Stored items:
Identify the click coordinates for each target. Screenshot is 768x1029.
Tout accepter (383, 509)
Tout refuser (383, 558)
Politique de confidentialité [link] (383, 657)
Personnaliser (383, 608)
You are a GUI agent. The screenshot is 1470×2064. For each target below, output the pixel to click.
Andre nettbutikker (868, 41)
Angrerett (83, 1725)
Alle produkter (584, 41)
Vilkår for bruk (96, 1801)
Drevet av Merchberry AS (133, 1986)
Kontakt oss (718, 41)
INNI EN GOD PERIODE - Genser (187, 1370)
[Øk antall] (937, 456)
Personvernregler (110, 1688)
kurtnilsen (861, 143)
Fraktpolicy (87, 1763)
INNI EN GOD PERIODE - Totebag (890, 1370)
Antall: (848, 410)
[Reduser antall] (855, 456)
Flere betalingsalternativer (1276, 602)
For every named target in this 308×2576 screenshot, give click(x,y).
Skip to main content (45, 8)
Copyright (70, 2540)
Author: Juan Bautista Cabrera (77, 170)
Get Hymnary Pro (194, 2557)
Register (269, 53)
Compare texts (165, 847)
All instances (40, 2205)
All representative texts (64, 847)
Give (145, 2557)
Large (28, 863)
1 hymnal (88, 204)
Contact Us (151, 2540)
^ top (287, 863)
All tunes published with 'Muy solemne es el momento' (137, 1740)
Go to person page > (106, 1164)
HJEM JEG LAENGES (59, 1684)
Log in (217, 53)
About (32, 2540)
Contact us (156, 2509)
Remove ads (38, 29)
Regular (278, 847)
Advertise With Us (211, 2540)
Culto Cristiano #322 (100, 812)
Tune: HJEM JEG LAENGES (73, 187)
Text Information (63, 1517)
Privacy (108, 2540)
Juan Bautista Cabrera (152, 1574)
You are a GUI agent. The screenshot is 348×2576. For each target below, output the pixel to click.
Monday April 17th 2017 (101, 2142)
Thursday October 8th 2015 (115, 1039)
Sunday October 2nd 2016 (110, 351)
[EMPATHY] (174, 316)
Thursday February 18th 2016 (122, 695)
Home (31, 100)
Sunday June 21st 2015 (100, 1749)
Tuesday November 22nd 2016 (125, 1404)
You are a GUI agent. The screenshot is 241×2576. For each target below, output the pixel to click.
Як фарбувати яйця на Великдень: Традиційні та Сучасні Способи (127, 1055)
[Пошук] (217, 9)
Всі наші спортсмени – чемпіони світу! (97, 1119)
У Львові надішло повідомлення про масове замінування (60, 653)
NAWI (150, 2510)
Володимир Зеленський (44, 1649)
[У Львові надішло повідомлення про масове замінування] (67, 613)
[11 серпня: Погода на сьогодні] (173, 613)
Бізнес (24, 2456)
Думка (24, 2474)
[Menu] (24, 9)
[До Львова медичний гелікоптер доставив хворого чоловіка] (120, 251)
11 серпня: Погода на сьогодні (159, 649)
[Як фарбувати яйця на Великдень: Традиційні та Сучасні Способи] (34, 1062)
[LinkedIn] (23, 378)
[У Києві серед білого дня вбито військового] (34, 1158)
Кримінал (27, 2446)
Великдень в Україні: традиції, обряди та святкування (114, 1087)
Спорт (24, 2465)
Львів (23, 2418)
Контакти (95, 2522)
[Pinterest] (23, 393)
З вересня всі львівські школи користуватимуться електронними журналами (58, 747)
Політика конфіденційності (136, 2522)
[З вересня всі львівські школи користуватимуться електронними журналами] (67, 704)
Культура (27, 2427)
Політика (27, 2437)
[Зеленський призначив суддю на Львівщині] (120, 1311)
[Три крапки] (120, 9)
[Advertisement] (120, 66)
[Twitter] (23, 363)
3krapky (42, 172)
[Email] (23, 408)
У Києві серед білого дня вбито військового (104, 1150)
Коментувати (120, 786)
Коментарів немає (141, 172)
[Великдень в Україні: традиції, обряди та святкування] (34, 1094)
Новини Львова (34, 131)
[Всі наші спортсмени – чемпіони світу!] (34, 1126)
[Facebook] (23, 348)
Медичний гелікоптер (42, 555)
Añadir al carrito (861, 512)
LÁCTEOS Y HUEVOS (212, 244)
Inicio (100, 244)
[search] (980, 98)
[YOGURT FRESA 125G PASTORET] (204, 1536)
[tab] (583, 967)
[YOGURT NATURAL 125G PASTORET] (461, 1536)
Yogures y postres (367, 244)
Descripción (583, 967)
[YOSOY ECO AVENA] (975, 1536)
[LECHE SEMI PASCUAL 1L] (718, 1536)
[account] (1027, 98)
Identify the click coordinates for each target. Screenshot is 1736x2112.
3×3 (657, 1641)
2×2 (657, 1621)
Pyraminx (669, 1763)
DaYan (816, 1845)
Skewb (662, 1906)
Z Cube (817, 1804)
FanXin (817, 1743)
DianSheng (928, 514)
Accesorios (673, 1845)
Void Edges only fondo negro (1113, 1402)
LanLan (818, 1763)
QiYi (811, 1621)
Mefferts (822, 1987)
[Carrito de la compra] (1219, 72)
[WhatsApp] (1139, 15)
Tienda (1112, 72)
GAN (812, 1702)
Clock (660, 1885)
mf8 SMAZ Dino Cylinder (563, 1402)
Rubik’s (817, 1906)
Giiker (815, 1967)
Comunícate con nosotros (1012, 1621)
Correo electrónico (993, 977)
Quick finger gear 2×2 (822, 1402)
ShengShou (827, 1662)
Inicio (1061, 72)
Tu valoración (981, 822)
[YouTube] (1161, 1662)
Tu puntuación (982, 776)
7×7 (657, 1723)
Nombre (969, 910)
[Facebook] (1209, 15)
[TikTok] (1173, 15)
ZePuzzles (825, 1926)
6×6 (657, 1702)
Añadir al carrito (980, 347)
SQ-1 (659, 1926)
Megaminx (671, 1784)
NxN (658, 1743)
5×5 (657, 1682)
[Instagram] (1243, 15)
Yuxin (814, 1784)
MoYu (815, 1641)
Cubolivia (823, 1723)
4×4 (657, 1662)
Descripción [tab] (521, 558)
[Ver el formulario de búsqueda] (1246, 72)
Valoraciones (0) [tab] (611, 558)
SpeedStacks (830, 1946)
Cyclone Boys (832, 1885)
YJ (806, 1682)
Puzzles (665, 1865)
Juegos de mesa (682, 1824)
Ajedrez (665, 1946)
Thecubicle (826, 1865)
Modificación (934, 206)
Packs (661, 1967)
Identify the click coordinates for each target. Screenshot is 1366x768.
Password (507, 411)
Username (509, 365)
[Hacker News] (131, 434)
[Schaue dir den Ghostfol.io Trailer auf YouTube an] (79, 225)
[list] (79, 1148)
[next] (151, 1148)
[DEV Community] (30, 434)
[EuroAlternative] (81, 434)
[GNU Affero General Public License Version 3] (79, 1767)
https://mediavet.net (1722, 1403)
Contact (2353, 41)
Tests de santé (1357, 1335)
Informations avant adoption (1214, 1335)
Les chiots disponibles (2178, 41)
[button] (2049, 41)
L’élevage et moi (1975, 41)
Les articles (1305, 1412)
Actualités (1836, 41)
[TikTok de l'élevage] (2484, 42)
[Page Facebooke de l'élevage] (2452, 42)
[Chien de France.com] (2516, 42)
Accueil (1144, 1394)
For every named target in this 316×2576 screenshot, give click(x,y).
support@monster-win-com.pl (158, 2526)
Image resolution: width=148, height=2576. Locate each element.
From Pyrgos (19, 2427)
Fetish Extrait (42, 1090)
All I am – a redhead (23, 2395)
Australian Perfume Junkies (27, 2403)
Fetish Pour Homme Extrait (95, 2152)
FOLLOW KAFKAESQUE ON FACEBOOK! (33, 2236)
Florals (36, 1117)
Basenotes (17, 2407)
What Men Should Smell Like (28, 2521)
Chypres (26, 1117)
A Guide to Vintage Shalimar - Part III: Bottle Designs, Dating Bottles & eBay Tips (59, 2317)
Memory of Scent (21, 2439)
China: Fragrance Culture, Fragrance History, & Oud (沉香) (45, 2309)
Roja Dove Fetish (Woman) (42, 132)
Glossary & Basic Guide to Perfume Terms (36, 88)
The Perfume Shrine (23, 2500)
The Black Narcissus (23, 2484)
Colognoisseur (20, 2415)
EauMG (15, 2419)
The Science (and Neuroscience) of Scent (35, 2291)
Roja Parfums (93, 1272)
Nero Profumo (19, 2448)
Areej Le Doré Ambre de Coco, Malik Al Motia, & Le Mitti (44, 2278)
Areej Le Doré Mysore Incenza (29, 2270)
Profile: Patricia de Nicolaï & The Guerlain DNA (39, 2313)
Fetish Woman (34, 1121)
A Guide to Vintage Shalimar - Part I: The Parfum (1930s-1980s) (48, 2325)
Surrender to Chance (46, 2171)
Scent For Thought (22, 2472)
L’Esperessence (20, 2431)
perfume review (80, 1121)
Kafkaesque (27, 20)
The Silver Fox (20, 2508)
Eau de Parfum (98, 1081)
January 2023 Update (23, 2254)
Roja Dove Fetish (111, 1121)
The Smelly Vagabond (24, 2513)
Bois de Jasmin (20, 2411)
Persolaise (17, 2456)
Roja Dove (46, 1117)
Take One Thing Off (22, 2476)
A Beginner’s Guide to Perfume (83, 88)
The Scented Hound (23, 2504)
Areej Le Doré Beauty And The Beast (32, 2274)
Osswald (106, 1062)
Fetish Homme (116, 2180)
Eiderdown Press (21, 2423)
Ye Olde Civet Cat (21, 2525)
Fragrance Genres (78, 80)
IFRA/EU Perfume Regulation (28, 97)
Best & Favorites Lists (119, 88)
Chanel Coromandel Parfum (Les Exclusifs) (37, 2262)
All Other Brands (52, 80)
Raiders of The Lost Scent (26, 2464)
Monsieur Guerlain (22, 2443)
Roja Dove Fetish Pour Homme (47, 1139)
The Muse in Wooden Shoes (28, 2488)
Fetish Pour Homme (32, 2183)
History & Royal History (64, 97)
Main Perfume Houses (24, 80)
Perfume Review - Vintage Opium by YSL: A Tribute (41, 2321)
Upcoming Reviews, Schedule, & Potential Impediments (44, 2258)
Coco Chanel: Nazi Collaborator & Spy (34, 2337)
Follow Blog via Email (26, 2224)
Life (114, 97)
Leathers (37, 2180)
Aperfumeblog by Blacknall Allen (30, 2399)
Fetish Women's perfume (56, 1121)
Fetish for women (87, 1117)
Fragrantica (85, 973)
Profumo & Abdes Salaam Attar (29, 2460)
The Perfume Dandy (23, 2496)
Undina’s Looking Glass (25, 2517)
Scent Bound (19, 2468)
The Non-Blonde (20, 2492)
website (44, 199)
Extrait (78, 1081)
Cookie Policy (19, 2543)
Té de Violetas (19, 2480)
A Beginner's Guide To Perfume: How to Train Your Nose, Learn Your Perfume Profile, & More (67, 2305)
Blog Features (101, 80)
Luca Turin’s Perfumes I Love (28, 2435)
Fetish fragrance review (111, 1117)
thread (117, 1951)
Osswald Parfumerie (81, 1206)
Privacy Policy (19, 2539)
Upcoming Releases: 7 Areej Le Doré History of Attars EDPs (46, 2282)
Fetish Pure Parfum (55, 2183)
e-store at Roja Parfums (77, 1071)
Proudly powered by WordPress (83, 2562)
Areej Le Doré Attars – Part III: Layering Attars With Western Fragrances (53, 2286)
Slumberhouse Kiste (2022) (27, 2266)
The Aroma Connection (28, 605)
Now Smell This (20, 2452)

* _What is being asked_:
Copy the records above exactly, from the first line through the line containing "HJEM JEG LAENGES (59, 1684)", and include nothing else.

* _Result_:
Identify the click coordinates for each target. Screenshot is 768x1029.
Tout accepter (383, 509)
Tout refuser (383, 558)
Politique de confidentialité [link] (383, 657)
Personnaliser (383, 608)
You are a GUI agent. The screenshot is 1470×2064. For each target below, output the pixel to click.
Andre nettbutikker (868, 41)
Angrerett (83, 1725)
Alle produkter (584, 41)
Vilkår for bruk (96, 1801)
Drevet av Merchberry AS (133, 1986)
Kontakt oss (718, 41)
INNI EN GOD PERIODE - Genser (187, 1370)
[Øk antall] (937, 456)
Personvernregler (110, 1688)
kurtnilsen (861, 143)
Fraktpolicy (87, 1763)
INNI EN GOD PERIODE - Totebag (890, 1370)
Antall: (848, 410)
[Reduser antall] (855, 456)
Flere betalingsalternativer (1276, 602)
For every named target in this 308×2576 screenshot, give click(x,y).
Skip to main content (45, 8)
Copyright (70, 2540)
Author: Juan Bautista Cabrera (77, 170)
Get Hymnary Pro (194, 2557)
Register (269, 53)
Compare texts (165, 847)
All instances (40, 2205)
All representative texts (64, 847)
Give (145, 2557)
Large (28, 863)
1 hymnal (88, 204)
Contact Us (151, 2540)
^ top (287, 863)
All tunes published with 'Muy solemne es el momento' (137, 1740)
Go to person page > (106, 1164)
HJEM JEG LAENGES (59, 1684)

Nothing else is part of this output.